Um work faster. Okay. Wow. All right, fair. Wow.

[59:21]

Okay. All right, John, who's on next week again? Uh possibly Taraja Morel. If not, it is a no tangent Tuesday. And then the following week we have Rose Levy Burnbaum to talk about her new cookie book.

[59:33]

Oh, amazing. I didn't uh I did not know that. Yeah, amazing. Uh you know, last time I saw her was on the street. Uh yeah, I don't read documents.

[59:39]

Come on, man. Uh yeah, no, but Taraj is coming on next week, right, Stas? Yes, you're right. Alright, so that's it.

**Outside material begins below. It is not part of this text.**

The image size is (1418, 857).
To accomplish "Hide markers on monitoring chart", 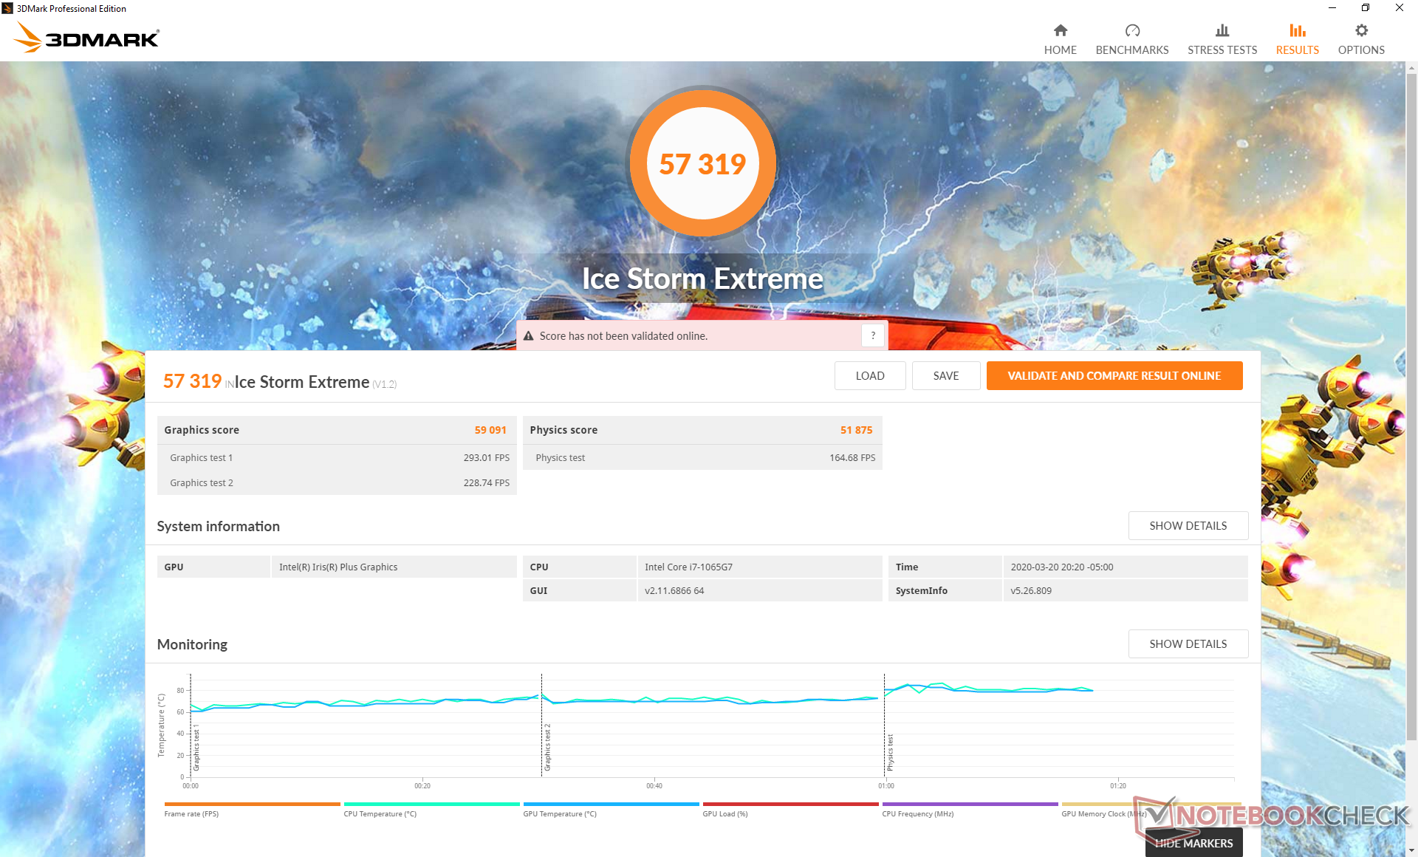I will pyautogui.click(x=1193, y=843).
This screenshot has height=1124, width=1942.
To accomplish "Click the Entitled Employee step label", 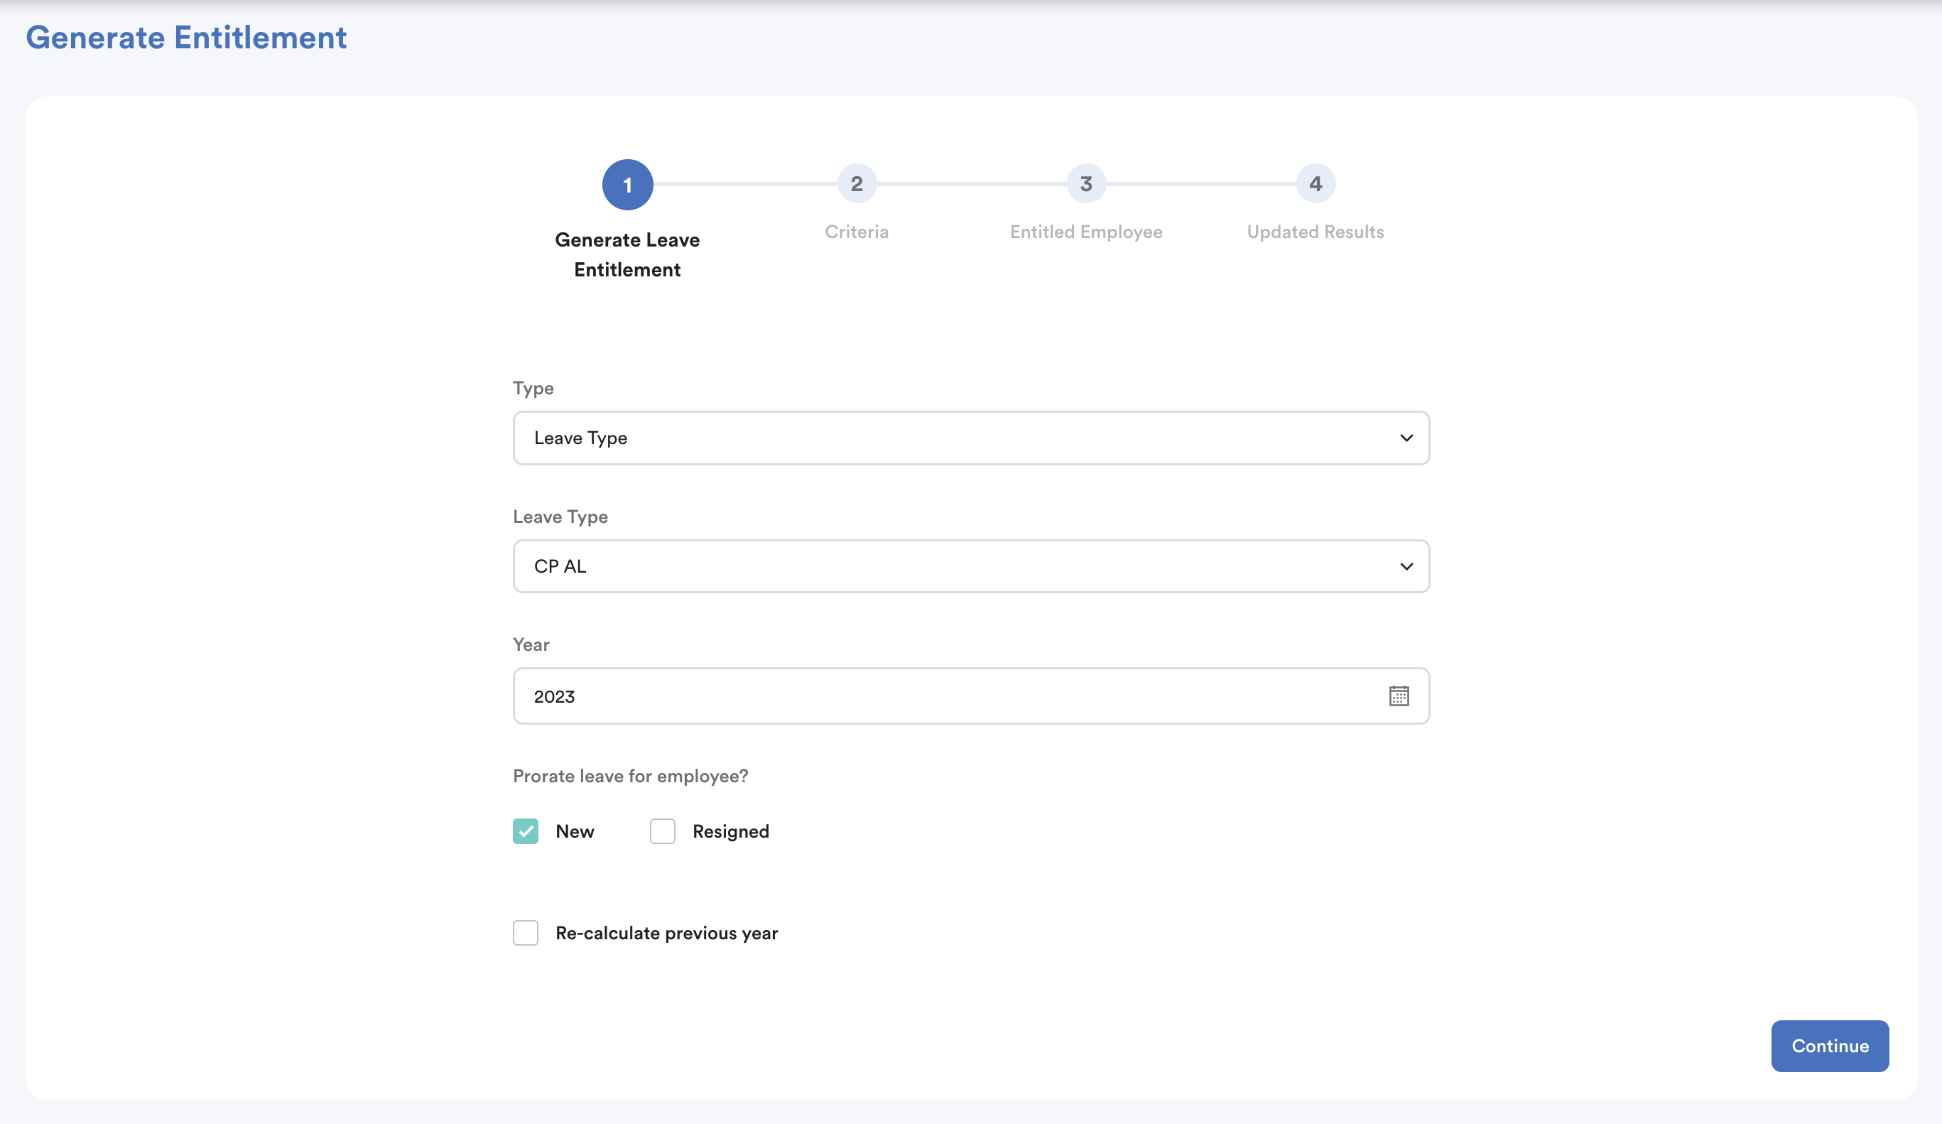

So but I'm gonna try to get to some of these uh questions that we have, including I spent this morning measuring my induction burner uh because someone asked whether or not the induction burner can lift up.

[59:54]

On the way out, because we're we're I got one minute left. Let's talk about you're a Detroit area. You're a Detroit area boy. Give me some Detroit. Give me your favorite Detroit.

[1:00:01]

You still have family there? Actually, I don't. I haven't been back to Detroit in at least five years. Um wow. I didn't prep for that.

[1:00:10]

Um, you know, it's uh I'll I'll say this about Detroit. It's a weird place to visit, but it's a great place to be from. So if you're gonna go, um, you need a car. There's no public transportation to speak of. And yeah, just hook up with a local because there's there's a lot of great sort of like hidden gems.

[1:00:27]

You have beef heart chili men. Yeah. Yeah. Alright. Beef heart chili, cooking issues.